At first, this can feel like “I’m making excuses to avoid doing my job”. I know it did for me. But once you get into the habit of setting boundaries, it’ll feel more natural. And you’ll wonder why you ever let people walk all over you in the first place.

Strategy #5: Build Your Support Squad

If it takes a village to raise a family, it takes a tribe to survive the corporate grind. Surround yourself with people who support your boundaries.

How to Find Your Support Squad

  • Find your work BFF: Someone who gets you. I’m a snack girl, so anytime someone asks me to go to the kitchen to get snacks, I know I’ve met my match.
  • Get a mentor: They’ve been where you are and can offer advice.

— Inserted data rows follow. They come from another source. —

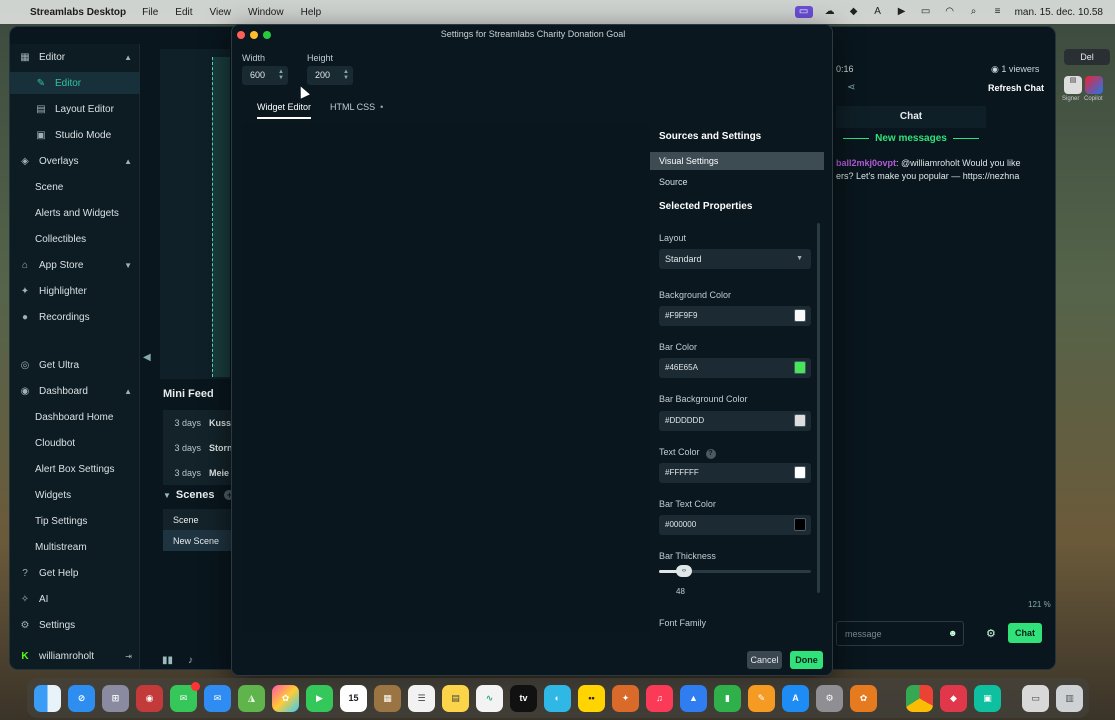 The height and width of the screenshot is (720, 1115). Describe the element at coordinates (284, 110) in the screenshot. I see `tab-widget-editor: Widget Editor` at that location. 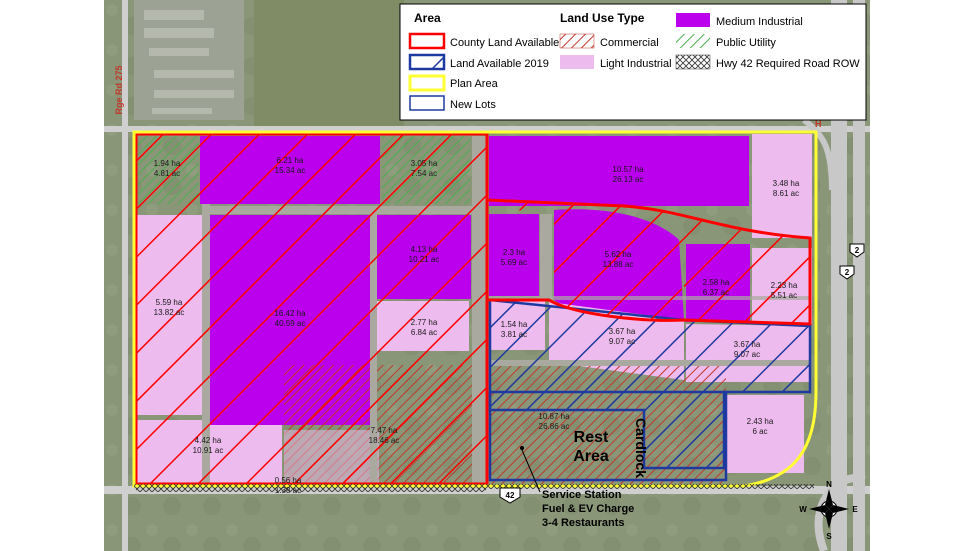 What do you see at coordinates (746, 43) in the screenshot?
I see `legend-utility-label: Public Utility` at bounding box center [746, 43].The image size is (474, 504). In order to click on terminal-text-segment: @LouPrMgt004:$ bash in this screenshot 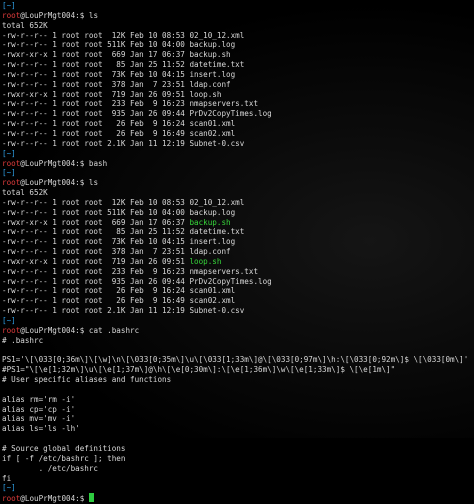, I will do `click(64, 163)`.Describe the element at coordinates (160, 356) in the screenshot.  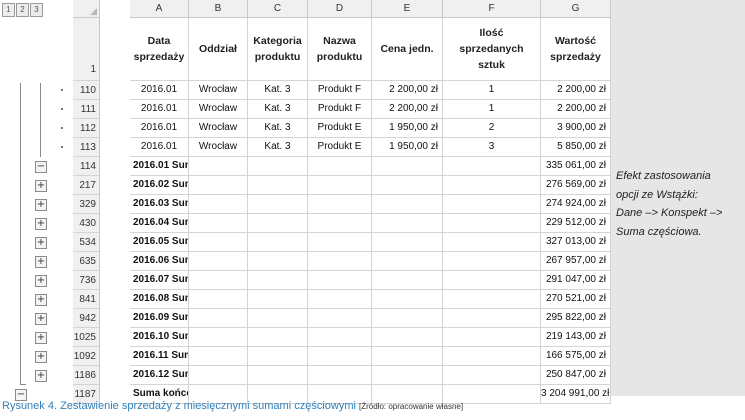
I see `subtotal-label: 2016.11 Suma` at that location.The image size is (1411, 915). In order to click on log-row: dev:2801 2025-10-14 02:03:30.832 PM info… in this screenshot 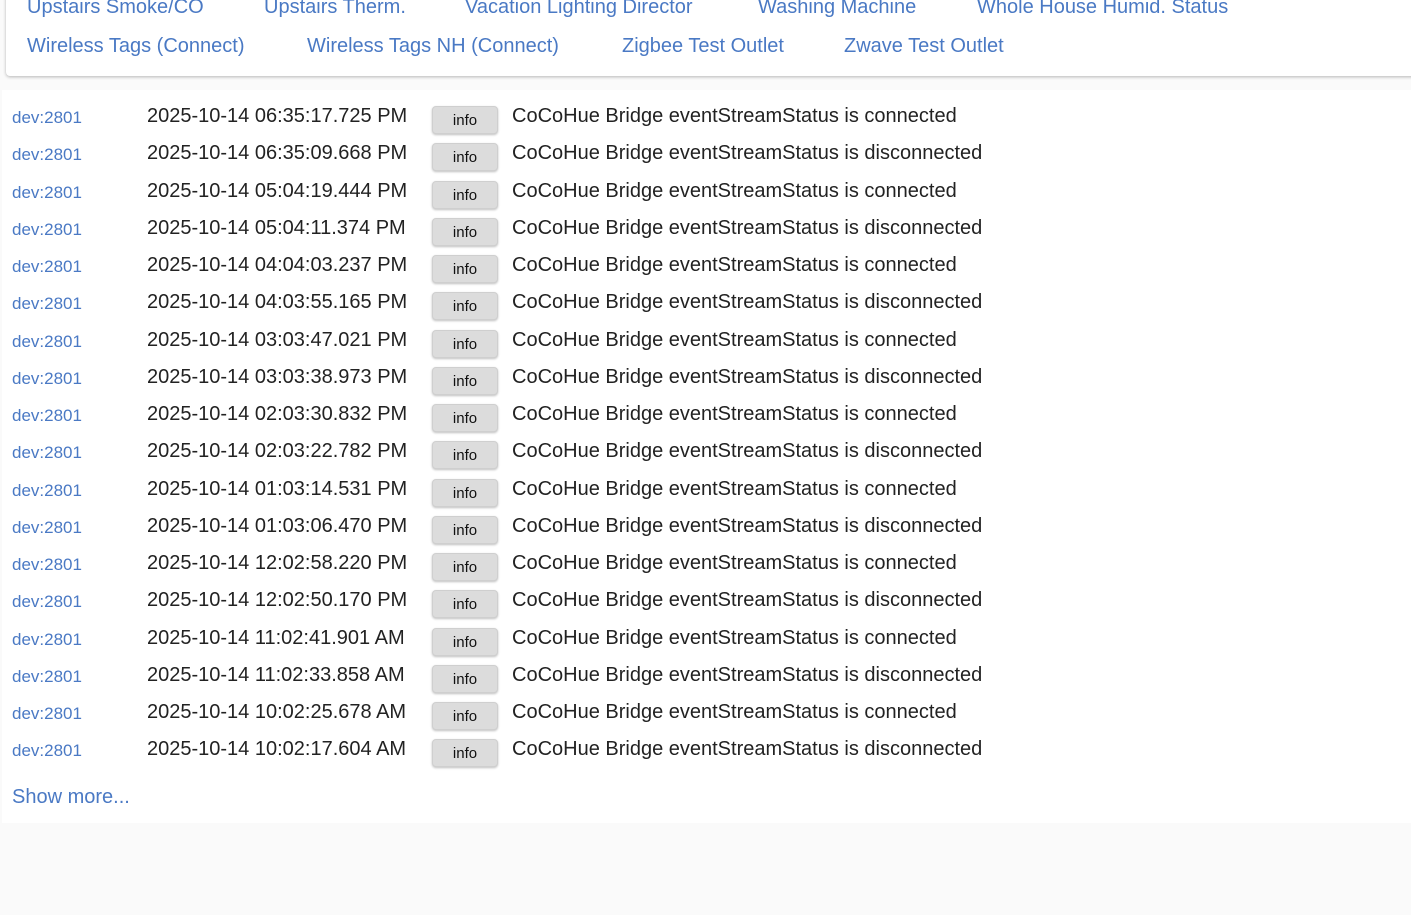, I will do `click(706, 413)`. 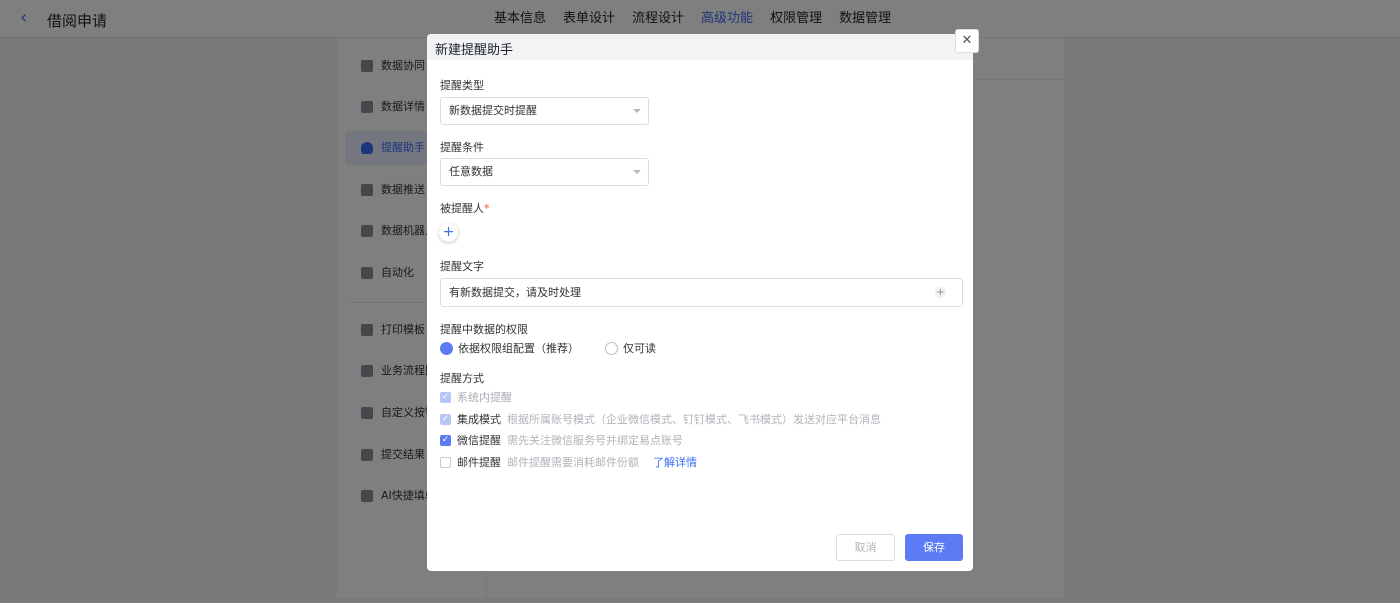 I want to click on method-name: 系统内提醒, so click(x=484, y=398). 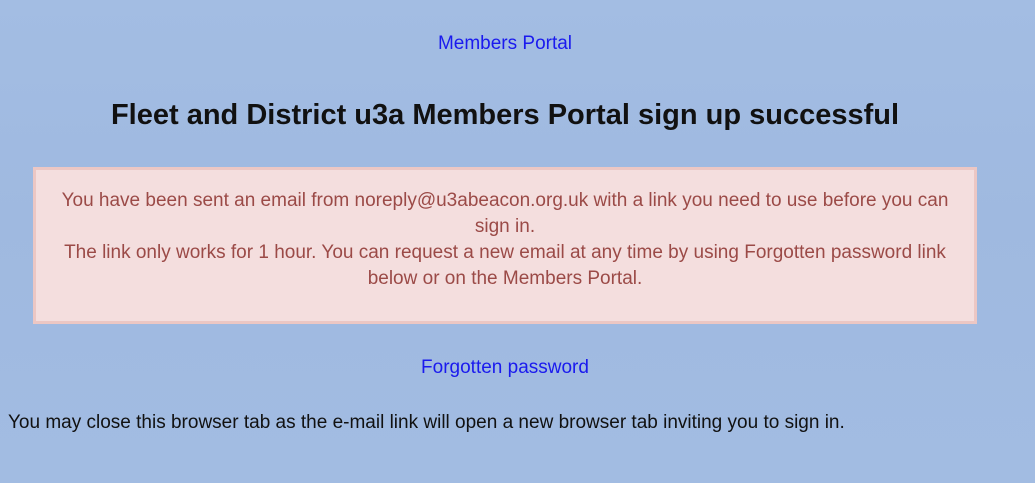 I want to click on forgotten-password-link: Forgotten password, so click(x=505, y=368).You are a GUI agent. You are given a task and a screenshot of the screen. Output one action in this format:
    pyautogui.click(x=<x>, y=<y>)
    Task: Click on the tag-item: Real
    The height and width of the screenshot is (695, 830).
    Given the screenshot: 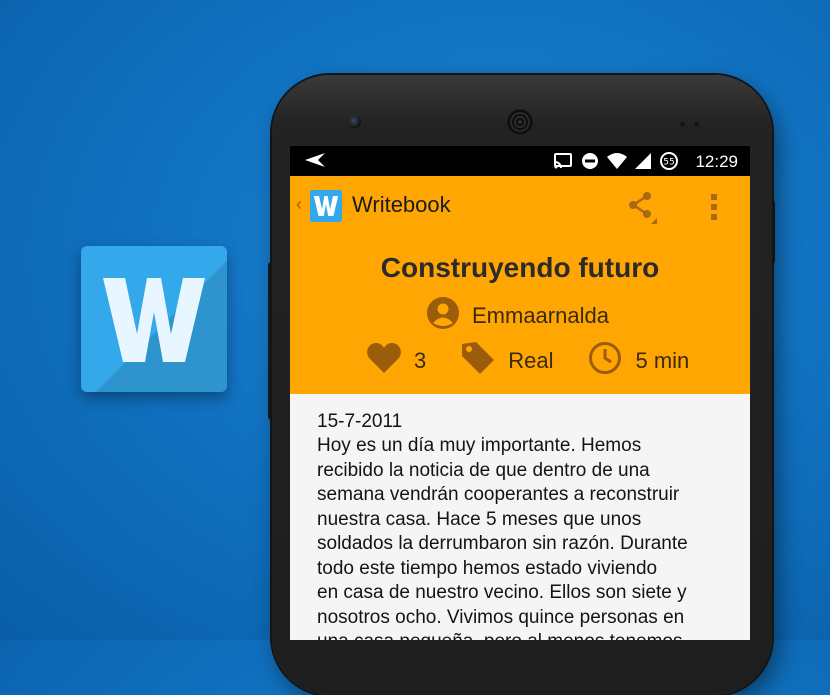 What is the action you would take?
    pyautogui.click(x=507, y=360)
    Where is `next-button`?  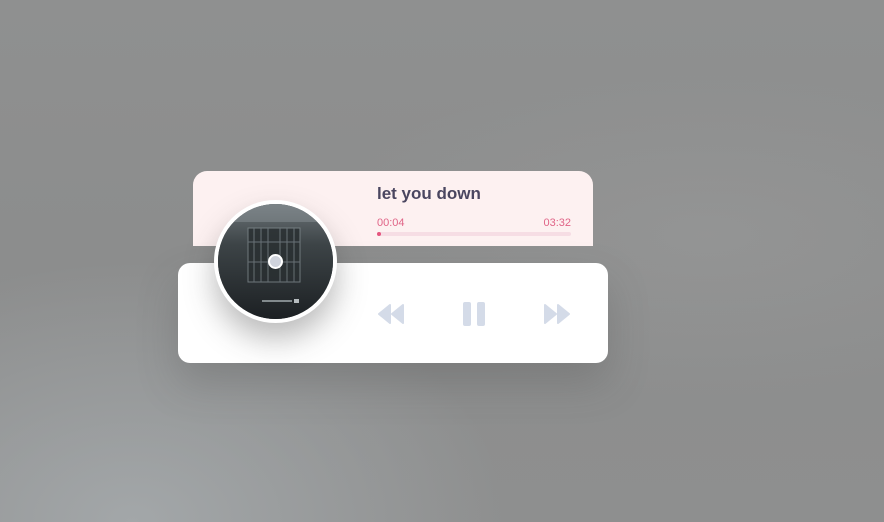 next-button is located at coordinates (557, 314). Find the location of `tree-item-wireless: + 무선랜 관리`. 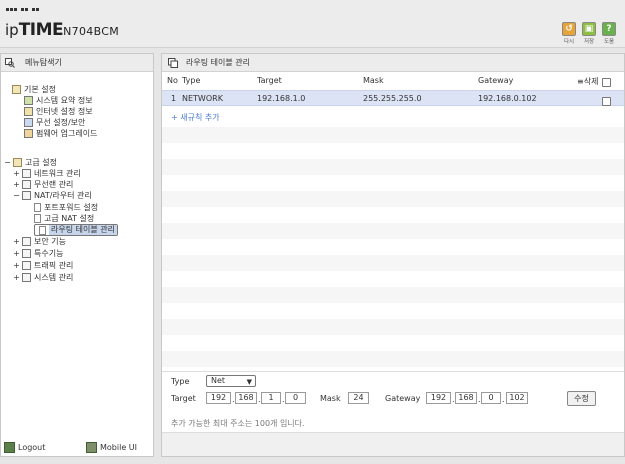

tree-item-wireless: + 무선랜 관리 is located at coordinates (43, 184).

It’s like a built in second opinion.
  • HR Support: Many workplaces offer work-life balance or flexible work programs. Take advantage of them!
  • Parent groups: If your company has a group for parents, join it. If not, start one! Sharing experiences with other parents can be a lifesaver.

Time to Ditch the People Pleaser Act

Being a parent is hard enough without trying to please everyone at work. You’ve got a lot on your plate, and bending over backward for others is only going to burn you out. Start setting boundaries, say “no” more often, and focus on what matters most—your family and your sanity. The only approval you really need? Your own.